Publication Information -
Nowlin, John. Edited by Quaife, Milo Milton.
Dearborn, MI: Dearborn Historical Commission. 6th Printing – 1992.
[Republication of an 1876 book. Footnotes and index added in 1937.]
Summary - [from WorldCat, OCLC # 105626091]
“This first-person narrative of a pioneer boyhood is intended as a tribute to the author’s parents, who emigrated to Dearborn, Michigan, from Putnam County, New York in 1834. William Nowlin describes his father’s frustration with subsistence on a small, debt-ridden fruit farm and his mother’s anguish at leaving her friends, church, and relatives. He recounts the family’s adventurous journey on the Erie Canal, the dangers of a public house in Buffalo, the perils of their steamship voyage across Lake Erie during a storm, and the trials of establishing a new home. Wishing to memorialize the challenges of converting wilderness into what he sees as a prosperous and civilized community, Nowlin describes building roads, clearing the land, building a home, fishing and hunting, handling cattle, and warding off mosquitoes, snakes, and wild animals, all in careful detail.

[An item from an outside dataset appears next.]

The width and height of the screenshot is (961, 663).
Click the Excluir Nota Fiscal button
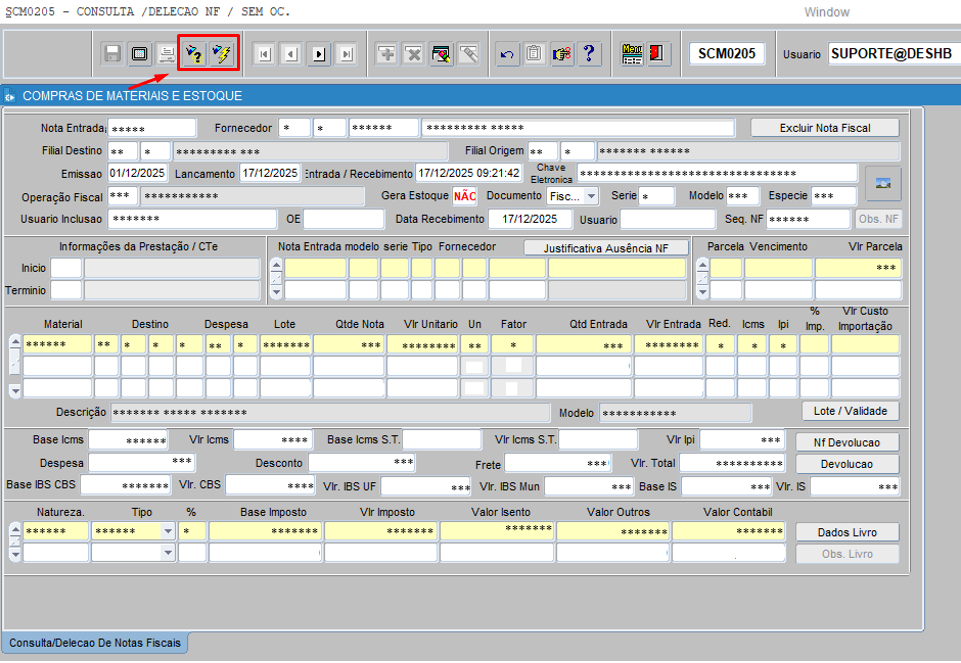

He remembers uneasy relations between the white community and Native Americans, and discusses the social, legal, and moral complexities of dealing with the fugitive slaves and free African Americans who flowed back and forth across the Canadian border in search of freedom or job opportunities. Nowlin is conscious of the impact of modern technology, especially the railroads, and discusses both what was raised on the family farm and where and how it was marketed. He describes his father’s long-range strategies to enhance the family’s material welfare, and shows how family members collaborated as an economic unit.”
Review -
The author is a true storyteller. The book is a captivating story that really gives you a feel for what it was like to journey up the Hudson River, across the Erie Canal and Lake Erie, and into the wilderness of Michigan. Among the images that have stayed with me: description of clearing the “road” to get from town to their property, visits by the Indians. The location where the Nowlin’s settled is not far from today’s Henry Ford Museum Greenfield Village – an area of dense suburban life.